🤖 AI Summary
This work addresses the challenging problem of estimating relative 3D camera orientations from unconstrained Internet-sourced image pairs exhibiting extreme viewpoint differences and non-overlapping fields of view—a scenario where existing methods, reliant on controlled 3D environments or synthetic data, fail. To tackle this, we introduce ExtremeLandmarkPairs, the first benchmark dataset specifically designed for real-world extreme-viewpoint pose estimation. We propose a novel Transformer-based architecture tailored for wild images, enabling end-to-end rotation estimation.
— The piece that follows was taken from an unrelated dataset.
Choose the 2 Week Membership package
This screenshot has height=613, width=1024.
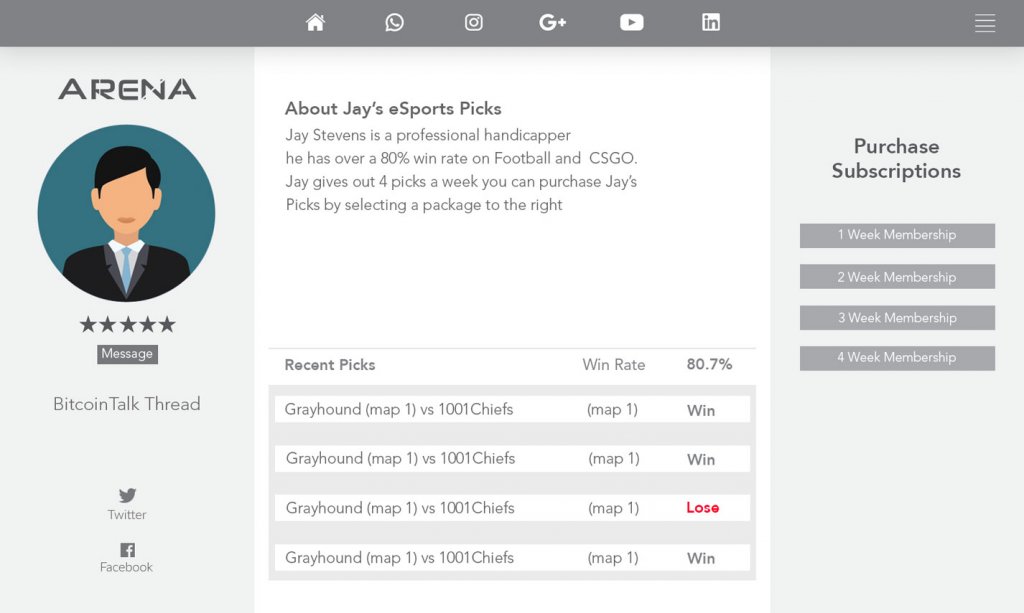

Our method integrates self-supervised keypoint matching with geometric consistency constraints, ensuring robust inference even under zero field-of-view overlap. Extensive experiments demonstrate that our approach significantly outperforms specialized rotation estimation algorithms and state-of-the-art 3D reconstruction methods on extreme-viewpoint pairs, while exhibiting strong generalization across diverse real-world scenes. This work establishes a new paradigm for camera orientation estimation in unstructured, large-baseline settings.
📝 Abstract
We present a technique and benchmark dataset for estimating the relative 3D orientation between a pair of Internet images captured in an extreme setting, where the images have limited or non-overlapping field of views. Prior work targeting extreme rotation estimation assume constrained 3D environments and emulate perspective images by cropping regions from panoramic views. However, real images captured in the wild are highly diverse, exhibiting variation in both appearance and camera intrinsics. In this work, we propose a Transformer-based method for estimating relative rotations in extreme real-world settings, and contribute the ExtremeLandmarkPairs dataset, assembled from scene-level Internet photo collections. Our evaluation demonstrates that our approach succeeds in estimating the relative rotations in a wide variety of extreme-view Internet image pairs, outperforming various baselines, including dedicated rotation estimation techniques and contemporary 3D reconstruction methods.